Both image lag and blooming severely degrade the performance of interline transfer type image sensors. Both of these phenomena must be controlled at the sensor design stage. Image lag is the persistence of an image into subsequent fields and is a direct consequence of a photodiode that cannot be reset to a fully depleted condition upon readout of the signal from the photodiode to the vertical CCD shift register. The effect of this is to leave a residual signal behind that becomes signal in subsequent fields. The inability to fully reset the photodiode is caused by the doping distributions required to achieve another desirable feature in the sensor, namely antiblooming via a vertical antiblooming drain. Blooming results when an area of the image sensor receives an amount of illumination that generates signal charges in excess of the charge capacity of either the photodiode or a stage of the vertical shift register. The excess charge spreads or "blooms" along the vertical shift register, thus contaminating the signal from other pixels. Blooming control is essential in applications wherein the light level is not controlled. A vertical overflow drain (VOD) is a commonly used technique for controlling antiblooming.
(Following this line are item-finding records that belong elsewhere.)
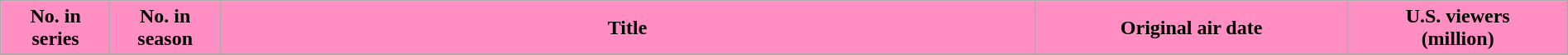
Title (627, 28)
No. inseason (165, 28)
No. inseries (56, 28)
Original air date (1191, 28)
U.S. viewers(million) (1457, 28)
Extract the (X, Y) coordinate from the center of the cell holding the provided text.  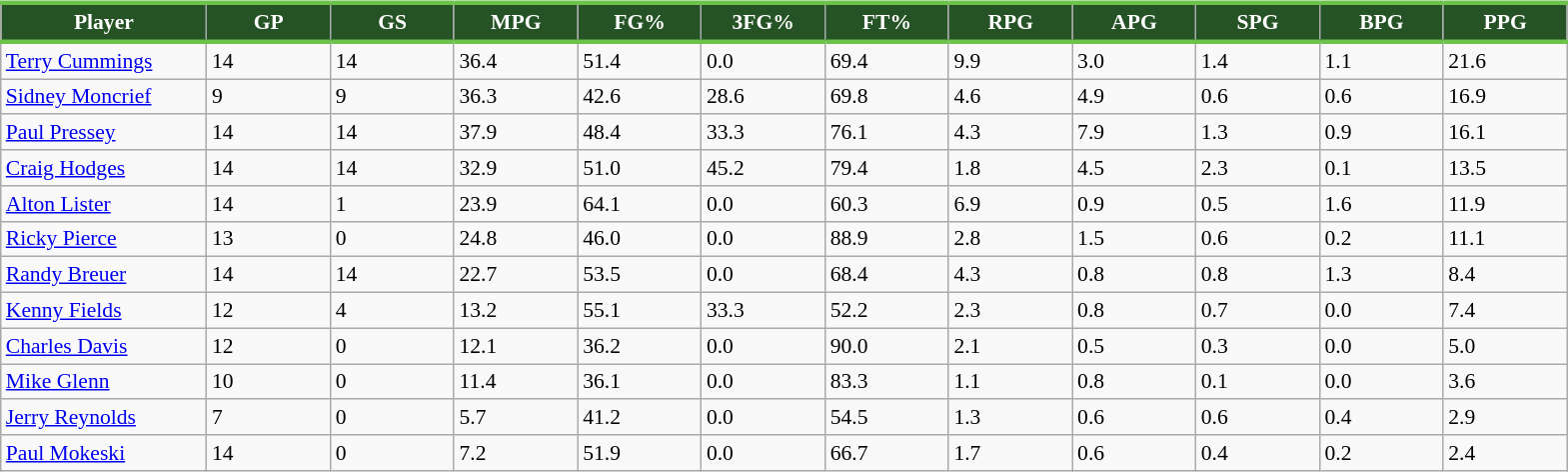
36.3 (516, 97)
9.9 (1010, 60)
4.5 (1134, 168)
51.0 (640, 168)
Paul Pressey (104, 133)
13.2 (516, 311)
42.6 (640, 97)
7.9 (1134, 133)
GS (393, 22)
1.6 (1381, 204)
2.9 (1505, 418)
Randy Breuer (104, 275)
4.6 (1010, 97)
0.7 (1258, 311)
Craig Hodges (104, 168)
69.8 (887, 97)
48.4 (640, 133)
36.1 (640, 382)
12.1 (516, 346)
FT% (887, 22)
51.4 (640, 60)
11.1 (1505, 239)
APG (1134, 22)
Paul Mokeski (104, 453)
Sidney Moncrief (104, 97)
2.8 (1010, 239)
Ricky Pierce (104, 239)
79.4 (887, 168)
RPG (1010, 22)
Kenny Fields (104, 311)
66.7 (887, 453)
0.3 (1258, 346)
1.4 (1258, 60)
4 (393, 311)
FG% (640, 22)
46.0 (640, 239)
69.4 (887, 60)
7.4 (1505, 311)
36.4 (516, 60)
51.9 (640, 453)
6.9 (1010, 204)
60.3 (887, 204)
76.1 (887, 133)
64.1 (640, 204)
32.9 (516, 168)
68.4 (887, 275)
13.5 (1505, 168)
23.9 (516, 204)
1.5 (1134, 239)
5.0 (1505, 346)
Player (104, 22)
10 (269, 382)
Alton Lister (104, 204)
11.4 (516, 382)
37.9 (516, 133)
22.7 (516, 275)
7 (269, 418)
Terry Cummings (104, 60)
PPG (1505, 22)
BPG (1381, 22)
2.1 (1010, 346)
SPG (1258, 22)
1.8 (1010, 168)
GP (269, 22)
52.2 (887, 311)
7.2 (516, 453)
16.9 (1505, 97)
1.7 (1010, 453)
54.5 (887, 418)
3.0 (1134, 60)
88.9 (887, 239)
45.2 (764, 168)
11.9 (1505, 204)
53.5 (640, 275)
55.1 (640, 311)
8.4 (1505, 275)
Jerry Reynolds (104, 418)
5.7 (516, 418)
13 (269, 239)
21.6 (1505, 60)
24.8 (516, 239)
28.6 (764, 97)
Charles Davis (104, 346)
MPG (516, 22)
16.1 (1505, 133)
90.0 (887, 346)
36.2 (640, 346)
1 (393, 204)
3.6 (1505, 382)
Mike Glenn (104, 382)
3FG% (764, 22)
2.4 (1505, 453)
4.9 (1134, 97)
83.3 (887, 382)
41.2 (640, 418)
From the cell containing the given text, extract its center point as (x, y) coordinate. 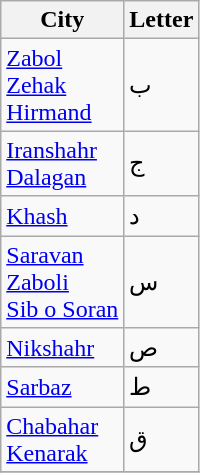
SaravanZaboliSib o Soran (62, 282)
Sarbaz (62, 387)
City (62, 20)
ب (162, 85)
IranshahrDalagan (62, 164)
Khash (62, 216)
ج (162, 164)
ZabolZehakHirmand (62, 85)
ص (162, 348)
ChabaharKenarak (62, 440)
Nikshahr (62, 348)
ط (162, 387)
س (162, 282)
Letter (162, 20)
ق (162, 440)
د (162, 216)
Return the (x, y) coordinate for the center point of the cell that contains the specified text.  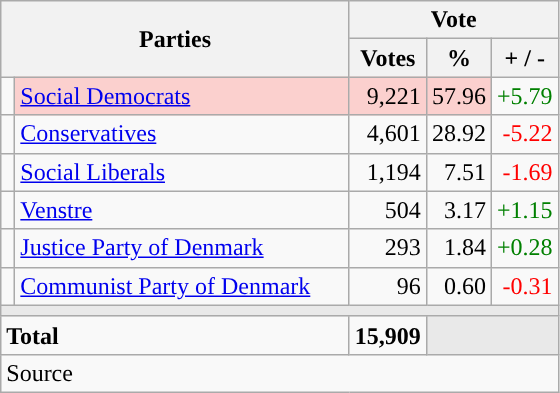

There is a need in the art for an interline transfer CCD fabrication design that permits a fully depletable photodiode for complete elimination of image lag while simultaneously retaining the vertical overflow drain for antiblooming protection.
As shown in FIG. 2a, an example of a prior art interline CCD image sensor 10 with vertical overflow antiblooming protection is shown in cross-section. A p-well 12 is ion implanted into an n-type substrate 14. An n-layer 16a is added in the well 12. A p-layer, 16b, on the n-layer 16a completes the photodiode 16. The p-layer, 16b, is added to attempt to fabricate a fully depletable photodiode. A gate oxide 18 is formed on the substrate surface. Appropriate channel stops 17 and 17a include a thick oxide with a p-type diffusion beneath are also provided. An n-buried channel 20 is formed in the p-well 12 and spaced from the photodiode 16 (FIG. 1). A polysilicon or other metallic gate 22 is positioned on the gate oxide 18 and is both one of the CCD phase gates as well as the transfer gate from the photodiode to the buried channel CCD. First, the p-well ion implant doping is placed everywhere except that it is omitted from under the photodiode. Thereafter a high temperature and/or long time furnace diffusion step occurs that drives the p-well both vertically and horizontally until it is driven completely beneath the center of the photodiode. The overflow current to the substrate occurs at the point shown in FIG. 2a where the p-well doping is a minimum. This process does not permit a fully depletable diode because of the potential barrier shown by the arrows in FIG. 2b. In FIG. 2b, the electrostatic potential for both readout of the CCD and reset of the photodiode is shown. In the first situation (readout of the vertical CCD), no or only small positive potential is applied to the transfer gate 22. In the second situation, a more positive potential is applied to the gate 22 and charge flows from the photodiode to the buried channel. However, a large electrostatic potential barrier still occurs between the center of the photodiode and the edge of the transfer gate. This is a direct result of the p-well 12 doping gradient that arises from the diffusion of the p-well under the photodiode. The potential barrier prevents the complete depletion of the photodiode 16 through the transfer gate, and thus also inhibits the elimination of image lag.
The object of this invention is to provide an interline CCD which includes effective vertical overflow drain blooming control and eliminates image lag.